Driven by the ambition to remake ourselves, we pass each other by, unaware that we are following a pattern as old as our country.

The same is true of Mr. Kaczynski. Homeless and lashing out, confused, pedantic, reactionary, he pretended to have new ideas to hide his old ambitions, cherry-picking from the French philosophers who followed Luddites and environmentalists. But the truth is, he’s just trying to justify what he and so many other boys here want – to escape his parents, get ahead of his peers, and rebuild society in his image. theirs.

The media misunderstood him. In seeking to romanticize Mr. Kaczynski, reporters gave him Thoreau-like qualities — framing him as a philosopher who found purpose in the woods, even if it was dark. But his only innovation is a new, cowardly kind of violence. Mr. Kaczynski never actually saw Montana, the wilderness or the West itself as it really was. For him, its main attribute is the lack of people. He is the twisted embodiment of a dream of the frontier that was poisoned from its inception.

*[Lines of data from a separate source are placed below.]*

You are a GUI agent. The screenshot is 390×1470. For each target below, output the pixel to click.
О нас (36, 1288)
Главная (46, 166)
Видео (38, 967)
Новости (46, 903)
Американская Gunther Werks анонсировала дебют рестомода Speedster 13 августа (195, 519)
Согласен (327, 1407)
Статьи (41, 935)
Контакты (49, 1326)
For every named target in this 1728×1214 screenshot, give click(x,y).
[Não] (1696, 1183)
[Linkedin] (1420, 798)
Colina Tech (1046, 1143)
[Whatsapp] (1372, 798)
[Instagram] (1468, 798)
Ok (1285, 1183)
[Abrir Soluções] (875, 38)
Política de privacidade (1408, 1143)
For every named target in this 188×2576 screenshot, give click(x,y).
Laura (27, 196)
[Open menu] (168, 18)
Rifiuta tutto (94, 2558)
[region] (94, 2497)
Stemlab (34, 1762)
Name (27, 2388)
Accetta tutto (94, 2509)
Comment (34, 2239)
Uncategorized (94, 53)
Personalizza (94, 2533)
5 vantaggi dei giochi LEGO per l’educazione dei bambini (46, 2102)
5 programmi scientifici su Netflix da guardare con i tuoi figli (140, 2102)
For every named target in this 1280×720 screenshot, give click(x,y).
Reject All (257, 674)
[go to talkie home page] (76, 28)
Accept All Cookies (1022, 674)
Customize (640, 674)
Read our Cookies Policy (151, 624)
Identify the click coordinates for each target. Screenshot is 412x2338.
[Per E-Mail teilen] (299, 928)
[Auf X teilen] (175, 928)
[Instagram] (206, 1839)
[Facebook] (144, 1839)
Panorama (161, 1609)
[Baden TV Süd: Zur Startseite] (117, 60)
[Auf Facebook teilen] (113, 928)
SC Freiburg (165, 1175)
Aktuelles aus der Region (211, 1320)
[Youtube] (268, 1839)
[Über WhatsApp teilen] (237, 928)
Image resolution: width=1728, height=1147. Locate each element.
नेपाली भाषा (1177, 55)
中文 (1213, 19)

Oddly, the mythology of Mr. Kaczynski seems to have only grown since his death. Youth Still spreading the messages from his manifesto on social media, creating their own narrative of “Uncle Ted” as a fiery anti-tech prophet. I think we must hate ourselves when we read their posts for how we look for heroes from the worst among us.

We all harbor myths about our homes, whether it’s that Montana is the last refuge or that New York City is the cultural capital of the world. But these are just stories, often relying on exceptions like Mr. Kaczynski. Our homelands are much more complex than these myths, but seeing them as they really are – and loving them in all their tragic beauty – leads us away from destruction and isolation, to community and stewardship, a deeper kind of purpose.

I spent my teens and twenties on the move, anxious, driven, and confused. I thought I was searching for purpose and home, but I was resisting the very idea. Like a good American boy, I’m chasing the American dream: not a house and a two-car garage, but rebellion.

Last year, exhausted from years of loneliness and grief from the pandemic, I moved back to Missoula and started life anew. The three-track ski hill is gone and the town has spread across the valley, but there are still towering mountains, looming trees and plenty of places to get lost.

Every day I wake up and try to see what Montana is like. Yellow grass on dry hills, vast skies that often turn from gray to darker gray, clear and abandoned mines, towns full of meth, and wastelands so sparkling they make me fall tear. It is more complex, beautiful and ancient than I could have imagined. One day, deep in my bones, I just hope to call it home.